Published: 07/09/2014 17:24 - Updated: 05/09/2014 17:42

Veterans sign up for Florians' wartime show

Louise Munro (left) and Maureen Pringle return to the cats of Oh What a Lovely War after a 47 year gap.
Louise Munro (left) and Maureen Pringle return to the cats of Oh What a Lovely War after a 47 year gap.

FOR its return to the Front, Inverness drama club The Florians has recruited some veterans of its own.

In the year that marks the centenary of the outbreak of World War I, The Florians are staging a revival of director Joan Littlewood’s own anti-war satire Oh What A Lovely War, which uses the songs of the trenches and the Home Front music halls to tell the story of "the war to end all wars",

This is the Florians’ second production of the play. Back in 1967, less than half a century from the war’s end, The Florians staged the show in the Empire Theatre in Academy Street.

Now, 47 years later, two members of the same cast appear in the Florians’ 2014 version, Louise Munro and Maureen Pringle.

For one of them, Maureen Pringle, it represents a long delayed opportunity to appear on stage in the show.

"I had rehearsed all the up to about three weeks before, then I got appendicitis and ended up in hospital, so I didn’t actually get on stage," Maureen Pringle revealed.

"I ended up sitting in the wings, singing my heart out and being the prompt. I just didn’t appear on stage.

"I got my chance later. At the closing of the Empire, they did an except from it and I got to sing Keep The Home Fires Burning, which was really nice."

Pringle had a further chance to perform some of the songs from the show when The Florians performed old time music nights at hotels in Inverness and Nairn, but this new production directed by Trevor Nicol takes a unique approach to the show which also includes gathering stories of the company members’ own connections to World War I.

That made Pringle look into her own family history and discover more about her grandfather Sergeant Major Gordon McGrotty, who joined the army in 1888 at the age of 14. He survived the war, but was left with a legacy of chest infections and bronchitis and died in 1935.

His story, and those of other relations of The Florians’ cast, will be projected on screens as part of next week’s show.

"There are a lot of interesting sidelines to this show," Pringle said.

"Because it is based on fact, it becomes very emotional. You can’t really understand what they went through properly, but you get some flavour of the stupidity of it.

There’s a scene where the businessmen are sitting around saying the war can’t get too soon because they will lose money and you think: what’s changed? It’s a lovely piece and very emotional for everybody. Trevor has put his heart and soul into it and has done a terrific job.

A scene from the current Florians' production.
A scene from the current Florians' production.

"I hope people are not getting fed up with the subject.

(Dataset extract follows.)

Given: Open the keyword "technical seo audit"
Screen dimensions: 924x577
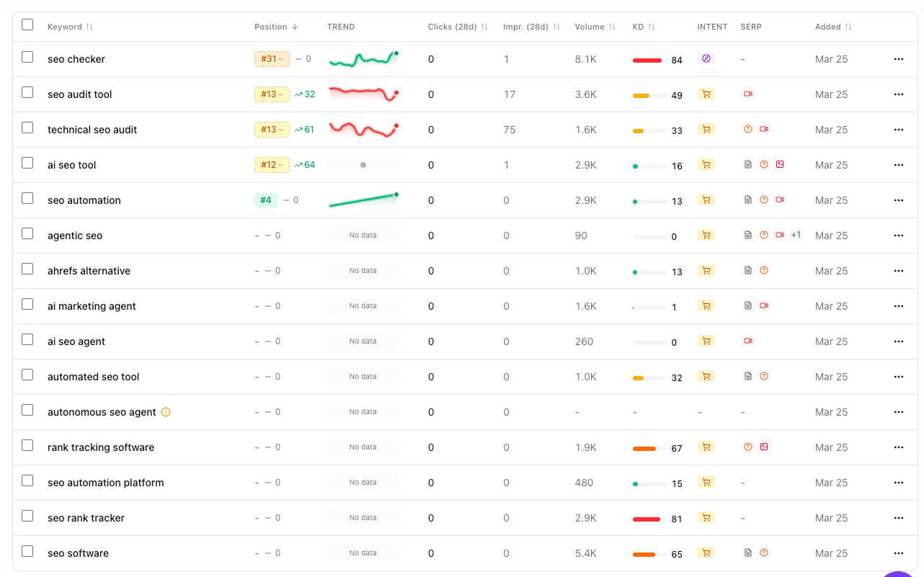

It has reached saturation point on television, but this is a different aspect. I’m hoping people will come along because they will certainly enjoy it. There are a lot of laughs because it is very funny as well as being very poignant."

One person who did make it onto the stage for the 1967 production was Louise Munro, who admitted she found it strange taking part in the same show after so many years.

"It’s weird — I could open my mouth and sing all the songs. From 1967, I can remember all the words — and I can’t remember what I had for breakfast yesterday!" she laughed.

"But it’s been nice because it’s a totally different concept from what we did last time."

The Empire Theatre, commemorated in the name of the largest auditorium at Eden Court, may have been authentically Edwardian, having opened as a cinema in 1912, but Munro believes the rather newer Florians Theatre in the Bught has an atmosphere of its own that will benefit the show.

"It’s a small intimate theatre, so perhaps there it will have more impact because it’s very emotional in lots of ways," she said.

"Although it’s a satire, it’s a very moving show and very pertinent and relevant to this time.

"There’s a moment that still moves me to tears and puts a lump in my throat," she said.

"It’s when they are told to go over the top like lambs to the slaughter and they all go ‘baa!’

"That just gets me, because that was just what it was like. The song, Keep The Home Fires Burning, that got to me as well. If you listen to the words of the songs, although some of them are satirical, they have real meaning as well."

• The Florians present Oh What A Lovely War at the Florians Theatre, Bught Lane, Inverness, from Tuesday 9th to Saturday 13th September.